▶ **TASK TO COMPLETE**
Could you return, exactly as written, every line from the one containing "You are a computer-use" through the last line of the entries below, leaving out the pictures?

▶ **SUPPLIED ENTRIES**
§

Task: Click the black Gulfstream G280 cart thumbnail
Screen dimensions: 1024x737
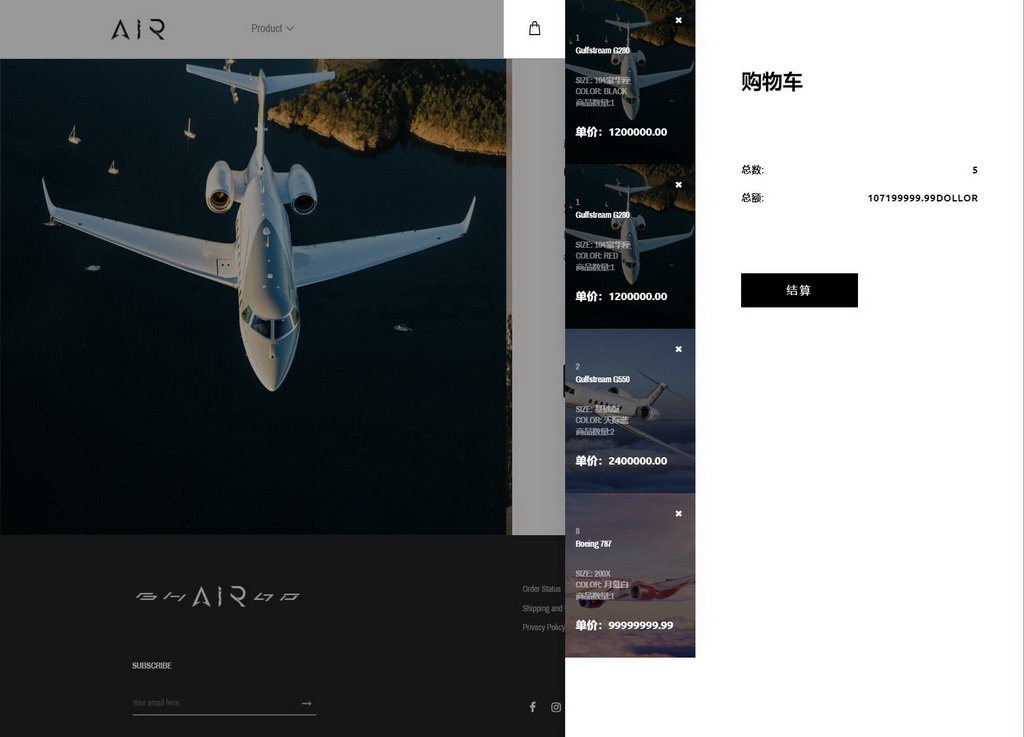Action: [x=630, y=82]
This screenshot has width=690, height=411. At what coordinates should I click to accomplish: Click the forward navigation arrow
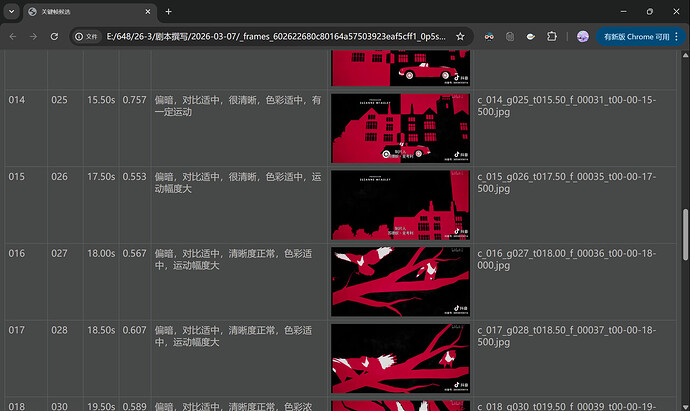35,36
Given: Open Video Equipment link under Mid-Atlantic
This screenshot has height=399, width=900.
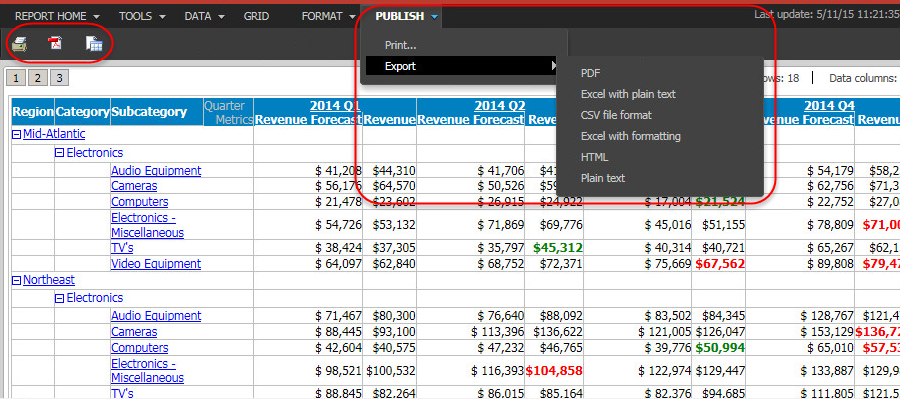Looking at the screenshot, I should [x=156, y=264].
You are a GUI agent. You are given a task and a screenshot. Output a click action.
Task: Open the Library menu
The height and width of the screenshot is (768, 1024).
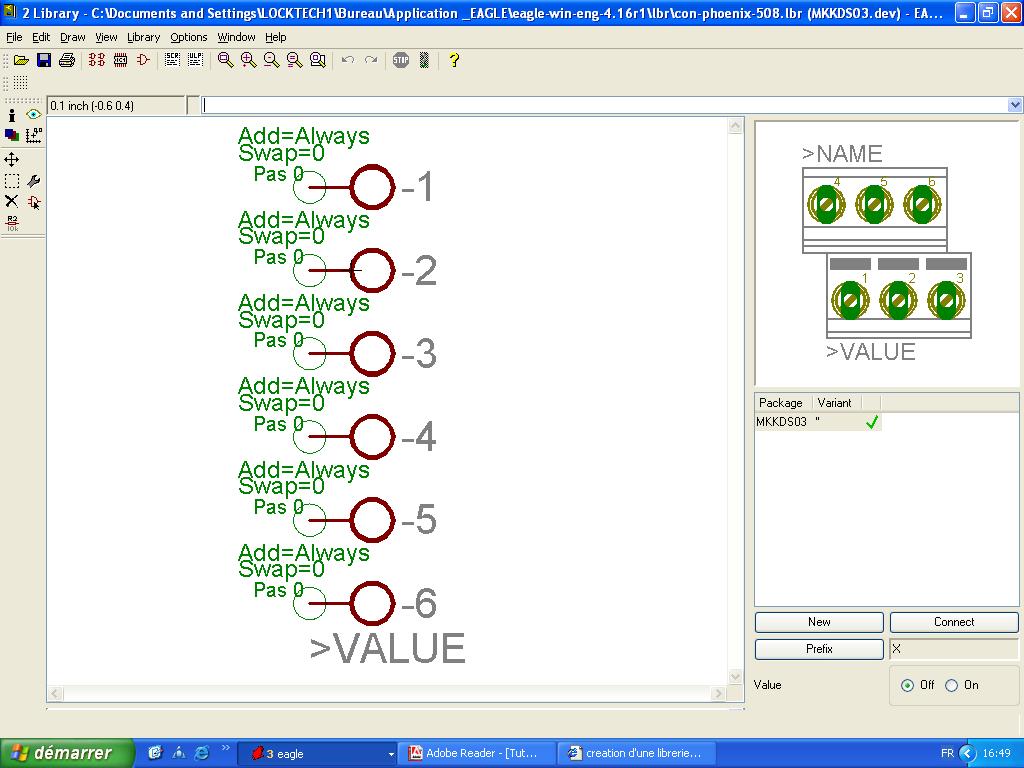(x=143, y=37)
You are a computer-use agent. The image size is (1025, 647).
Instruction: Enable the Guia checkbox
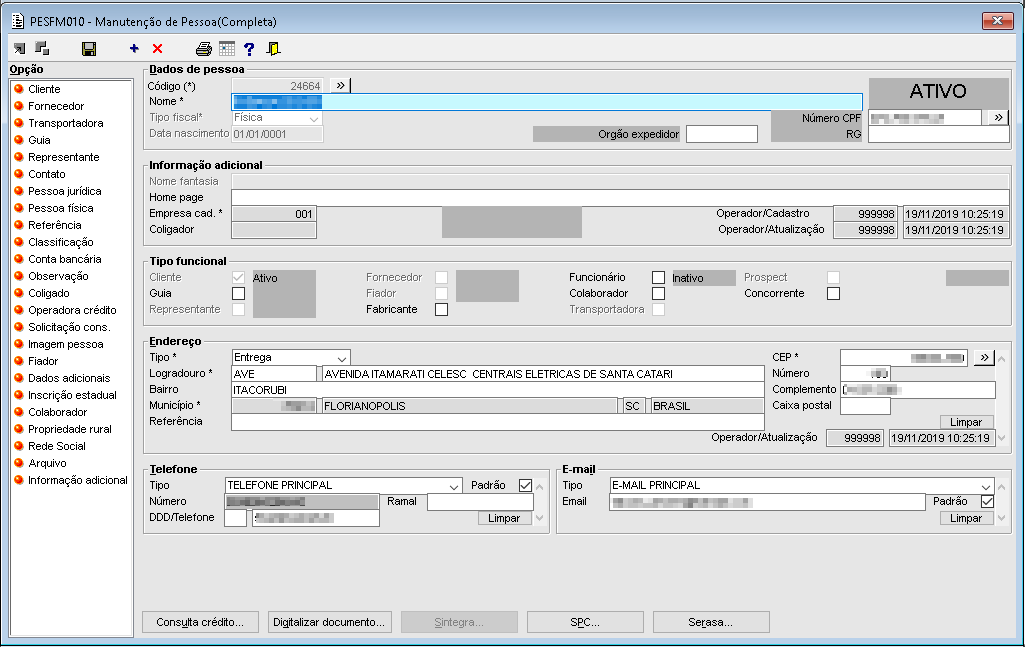click(238, 294)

§

▶ **EXPECTED OUTPUT**
You are a computer-use agent. The image size is (1025, 647).
Instruction: Enable the Guia checkbox
click(238, 294)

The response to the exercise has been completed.